Reiss’s work doesn’t necessarily suggest that belief in God is foundational to religion.  If you define religion only as a series of beliefs, then you can blame pretty much all of the world’s ills on “religion,” since under it political ideologies, cultural practices, and economic systems qualify as religions.  A recent survey indicates, however, that most Americans actually do believe in some kind of creative force in the universe beyond that belonging to human beings.[3]  Although the majority of individuals surveyed also professed to belong to some form of religion, a respectable forty-six percent of them said they did not.  An additional thirty-three percent of such people – frequently referred to as “nones” because they answer “none” in response to religious affiliation questions – also indicated that they believe that there is a creator who “defines morality.”
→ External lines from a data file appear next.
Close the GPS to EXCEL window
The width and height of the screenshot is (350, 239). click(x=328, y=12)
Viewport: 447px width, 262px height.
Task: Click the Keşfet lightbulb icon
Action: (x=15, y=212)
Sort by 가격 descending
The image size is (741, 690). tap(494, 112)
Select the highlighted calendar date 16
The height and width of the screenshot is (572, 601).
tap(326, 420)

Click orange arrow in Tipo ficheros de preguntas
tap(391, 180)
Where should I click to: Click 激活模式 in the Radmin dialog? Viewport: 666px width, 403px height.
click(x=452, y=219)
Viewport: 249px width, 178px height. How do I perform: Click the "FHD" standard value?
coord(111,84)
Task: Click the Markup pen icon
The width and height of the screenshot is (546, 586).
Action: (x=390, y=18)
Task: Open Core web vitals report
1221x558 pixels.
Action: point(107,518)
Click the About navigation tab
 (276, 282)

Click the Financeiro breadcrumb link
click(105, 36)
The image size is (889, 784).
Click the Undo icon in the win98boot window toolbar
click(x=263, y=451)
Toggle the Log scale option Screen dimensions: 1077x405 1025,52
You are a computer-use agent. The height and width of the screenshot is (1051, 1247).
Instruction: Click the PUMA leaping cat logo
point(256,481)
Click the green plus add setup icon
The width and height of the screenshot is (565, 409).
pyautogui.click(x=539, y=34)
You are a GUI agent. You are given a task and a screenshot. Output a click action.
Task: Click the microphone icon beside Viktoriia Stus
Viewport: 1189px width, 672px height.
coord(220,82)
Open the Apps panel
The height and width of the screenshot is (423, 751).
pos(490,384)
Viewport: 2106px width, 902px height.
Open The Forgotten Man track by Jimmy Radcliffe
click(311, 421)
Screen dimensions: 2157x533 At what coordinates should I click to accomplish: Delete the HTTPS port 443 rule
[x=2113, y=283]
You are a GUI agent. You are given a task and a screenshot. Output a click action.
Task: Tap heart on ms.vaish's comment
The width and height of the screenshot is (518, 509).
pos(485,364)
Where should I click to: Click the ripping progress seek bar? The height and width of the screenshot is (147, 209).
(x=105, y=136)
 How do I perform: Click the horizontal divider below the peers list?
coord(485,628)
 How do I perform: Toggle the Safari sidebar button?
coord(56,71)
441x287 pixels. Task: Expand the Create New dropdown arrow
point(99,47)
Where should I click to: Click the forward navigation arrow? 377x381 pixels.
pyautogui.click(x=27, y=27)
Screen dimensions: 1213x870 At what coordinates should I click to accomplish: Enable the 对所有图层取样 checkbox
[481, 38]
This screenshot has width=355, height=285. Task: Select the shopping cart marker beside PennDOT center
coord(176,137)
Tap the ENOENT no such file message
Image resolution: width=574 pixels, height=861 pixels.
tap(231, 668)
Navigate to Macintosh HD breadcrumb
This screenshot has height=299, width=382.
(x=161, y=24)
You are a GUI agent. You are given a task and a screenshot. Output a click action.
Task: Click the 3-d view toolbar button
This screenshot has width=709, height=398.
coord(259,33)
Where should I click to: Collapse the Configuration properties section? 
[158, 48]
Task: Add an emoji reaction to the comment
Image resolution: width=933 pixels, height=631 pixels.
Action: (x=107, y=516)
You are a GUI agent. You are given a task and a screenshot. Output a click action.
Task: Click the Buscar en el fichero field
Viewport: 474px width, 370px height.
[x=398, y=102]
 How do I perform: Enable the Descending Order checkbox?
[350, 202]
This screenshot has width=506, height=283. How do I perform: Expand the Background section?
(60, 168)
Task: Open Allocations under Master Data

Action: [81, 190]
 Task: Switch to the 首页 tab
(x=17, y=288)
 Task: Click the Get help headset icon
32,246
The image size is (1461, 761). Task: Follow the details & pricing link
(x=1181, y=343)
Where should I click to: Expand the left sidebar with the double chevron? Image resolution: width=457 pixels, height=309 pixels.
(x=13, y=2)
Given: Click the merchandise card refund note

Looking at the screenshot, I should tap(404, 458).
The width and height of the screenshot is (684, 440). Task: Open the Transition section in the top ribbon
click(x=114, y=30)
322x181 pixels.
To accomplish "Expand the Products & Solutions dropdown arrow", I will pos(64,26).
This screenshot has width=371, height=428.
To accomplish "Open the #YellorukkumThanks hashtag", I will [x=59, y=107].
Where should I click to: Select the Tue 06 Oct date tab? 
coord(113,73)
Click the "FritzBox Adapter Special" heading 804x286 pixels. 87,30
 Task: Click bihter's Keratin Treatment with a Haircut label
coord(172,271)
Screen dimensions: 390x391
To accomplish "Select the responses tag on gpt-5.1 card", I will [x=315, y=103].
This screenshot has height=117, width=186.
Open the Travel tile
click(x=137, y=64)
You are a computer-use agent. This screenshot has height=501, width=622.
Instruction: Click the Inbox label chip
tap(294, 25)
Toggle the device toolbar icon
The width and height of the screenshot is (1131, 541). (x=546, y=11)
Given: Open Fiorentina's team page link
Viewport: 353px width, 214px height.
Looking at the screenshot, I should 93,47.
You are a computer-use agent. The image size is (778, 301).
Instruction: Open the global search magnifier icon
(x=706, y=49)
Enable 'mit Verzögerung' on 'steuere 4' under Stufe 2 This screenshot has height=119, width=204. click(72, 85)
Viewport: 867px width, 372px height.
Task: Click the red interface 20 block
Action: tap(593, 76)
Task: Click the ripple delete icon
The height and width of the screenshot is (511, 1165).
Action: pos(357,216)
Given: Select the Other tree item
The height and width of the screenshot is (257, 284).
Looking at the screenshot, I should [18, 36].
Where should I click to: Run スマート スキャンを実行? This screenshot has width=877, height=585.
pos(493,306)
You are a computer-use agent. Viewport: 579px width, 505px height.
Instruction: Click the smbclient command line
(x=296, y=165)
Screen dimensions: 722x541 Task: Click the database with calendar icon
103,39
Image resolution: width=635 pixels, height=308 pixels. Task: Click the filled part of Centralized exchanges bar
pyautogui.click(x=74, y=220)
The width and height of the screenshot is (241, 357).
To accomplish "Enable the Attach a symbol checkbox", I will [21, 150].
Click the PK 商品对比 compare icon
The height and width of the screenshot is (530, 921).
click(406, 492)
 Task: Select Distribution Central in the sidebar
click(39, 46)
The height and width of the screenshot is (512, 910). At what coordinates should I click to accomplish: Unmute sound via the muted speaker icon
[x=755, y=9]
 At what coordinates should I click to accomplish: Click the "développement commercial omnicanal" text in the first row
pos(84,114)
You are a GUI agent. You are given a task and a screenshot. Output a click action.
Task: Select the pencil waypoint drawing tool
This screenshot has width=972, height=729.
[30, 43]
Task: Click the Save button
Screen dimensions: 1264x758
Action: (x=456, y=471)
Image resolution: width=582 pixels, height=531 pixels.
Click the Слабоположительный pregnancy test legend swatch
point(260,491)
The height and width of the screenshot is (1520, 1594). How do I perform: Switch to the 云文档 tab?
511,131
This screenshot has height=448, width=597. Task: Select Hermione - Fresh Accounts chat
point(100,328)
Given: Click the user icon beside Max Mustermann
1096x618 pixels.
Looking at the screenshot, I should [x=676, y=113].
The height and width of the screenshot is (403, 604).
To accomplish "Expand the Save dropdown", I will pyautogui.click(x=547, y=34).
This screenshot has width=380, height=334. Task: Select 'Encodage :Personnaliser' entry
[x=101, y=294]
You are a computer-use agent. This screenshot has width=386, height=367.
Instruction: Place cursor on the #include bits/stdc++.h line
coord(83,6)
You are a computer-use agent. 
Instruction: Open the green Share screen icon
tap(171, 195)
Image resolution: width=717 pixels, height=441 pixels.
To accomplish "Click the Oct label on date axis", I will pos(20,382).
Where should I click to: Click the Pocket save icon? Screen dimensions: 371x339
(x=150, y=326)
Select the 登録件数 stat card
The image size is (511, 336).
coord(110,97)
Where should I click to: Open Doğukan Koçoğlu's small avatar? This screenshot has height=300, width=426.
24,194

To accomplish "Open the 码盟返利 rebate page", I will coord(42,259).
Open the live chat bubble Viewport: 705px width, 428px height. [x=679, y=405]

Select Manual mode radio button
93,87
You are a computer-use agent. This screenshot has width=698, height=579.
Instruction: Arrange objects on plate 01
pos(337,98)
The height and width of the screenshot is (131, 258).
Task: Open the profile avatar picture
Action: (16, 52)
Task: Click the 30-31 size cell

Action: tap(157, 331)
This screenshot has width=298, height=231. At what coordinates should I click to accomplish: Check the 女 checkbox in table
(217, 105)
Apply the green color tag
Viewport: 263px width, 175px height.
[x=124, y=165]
What this suggests to me -and what is consistent with my experience as a psychologist – is that with very few exceptions human beings seek meaning for and in their lives.  What Dr. Reiss’s research tells us is that people often find it in the context of communal, structured systems of belief – and through worship.  David Foster Wallace proposed that “in the day-to day trenches of adult life, there is actually no such thing as atheism…There is no such thing as not worshipping.  Everybody worships. The only choice we get is what to worship. And the compelling reason for maybe choosing some sort of god or spiritual-type thing to worship…is that pretty much anything else you worship will eat you alive.”[4]  In other words, we have to revere something – but valuing the acquisition of money, power, and beauty instead of spiritual and moral growth is neither good for us, nor our neighbors.

The truth is that as far as I can tell, the basic principles of most organized religions are good – and that’s why people are drawn to them. Who objects to loving one another?  Who objects to the idea of taking care of your neighbors?  Who objects to honoring your elders – or to prohibitions against stealing and killing and lying?  I don’t think that even people who believe religious organizations are evil actually object to such religious principles.  They object to what human beings have done to religions – and in the name of them.  The idea of being organized as a group or community to uphold basically positive human values is not wrong.  It is the corruption of such organizations that is.  But the alternative is no better – because an unwillingness to believe in anything outside of the self fosters only isolation, alienation, and chaos.  Religions needn’t be dismantled, but they do need to be reformed and refreshed.  They need people who object to the evil religions have caused in the past to commit to their future – to correct what has become corrupted, to refresh what is good, and to bring renewed energy to the task of loving one another and meeting our basic human needs. That is a conversation worth having.

[1]Mercer University Press, 2016.

[2]Reiss, S. (2004). The 16 strivings for God. Zygon39, 303-320.

[3]Cathy Lynn Grossman, “Religious or not: many Americans see a creator’s hand,” Religious News Service, October 7, 2015,

[4]David Foster Wallace (2009). “This Is Water: Some Thoughts, Delivered on a Significant Occasion, about Living a Compassionate Life, “Little Brown & Co.